··· Available records

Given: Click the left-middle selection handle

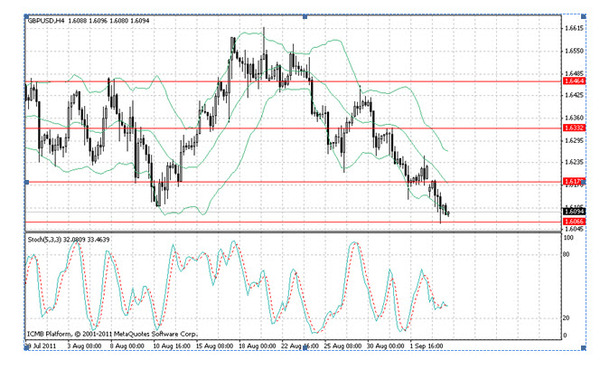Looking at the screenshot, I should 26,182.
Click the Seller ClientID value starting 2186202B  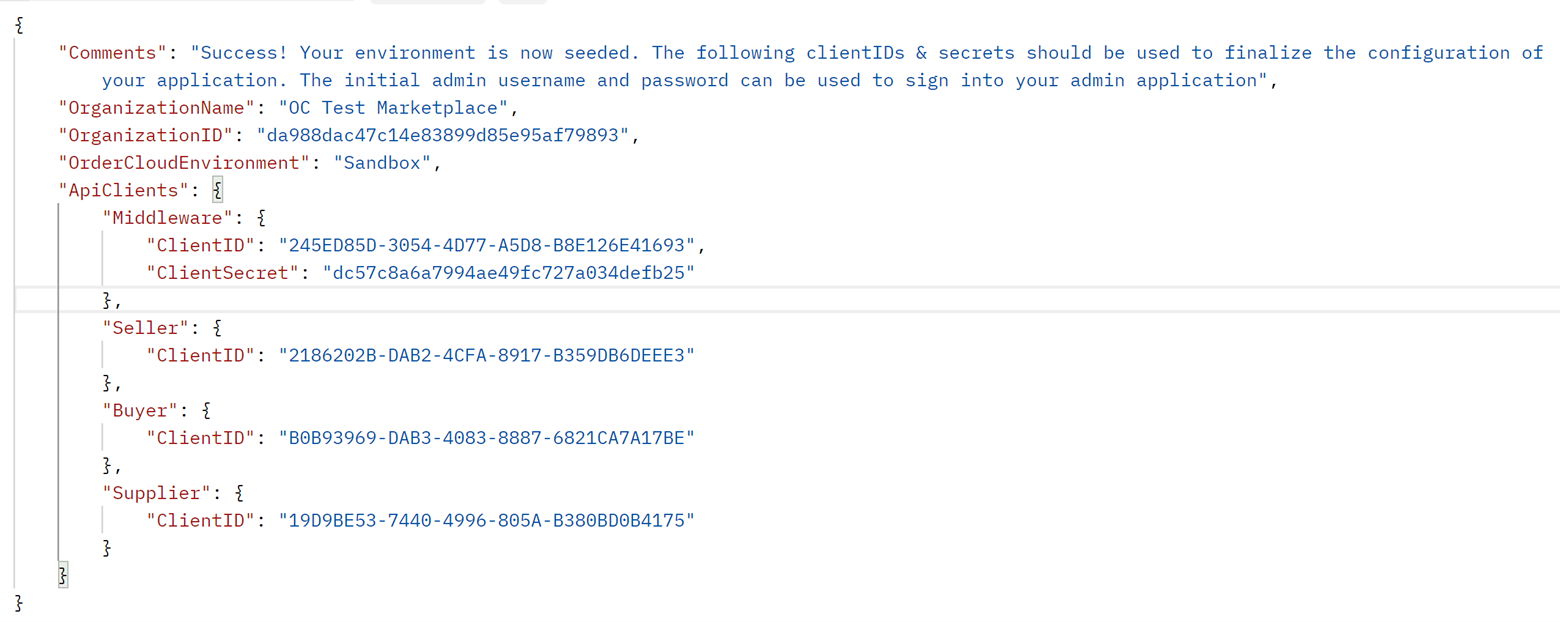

······
··· Available records

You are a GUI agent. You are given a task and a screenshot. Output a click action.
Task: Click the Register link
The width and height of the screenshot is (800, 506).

······

§ **Task to carry out**:
From the records above, copy exactly the stretch from the line holding "Given: Click the left-middle selection handle" through the line holding "Click the Seller", both ends included, without the pictures.

§ **Task response**:
Given: Click the left-middle selection handle

Looking at the screenshot, I should 26,182.
Click the Seller ClientID value starting 2186202B  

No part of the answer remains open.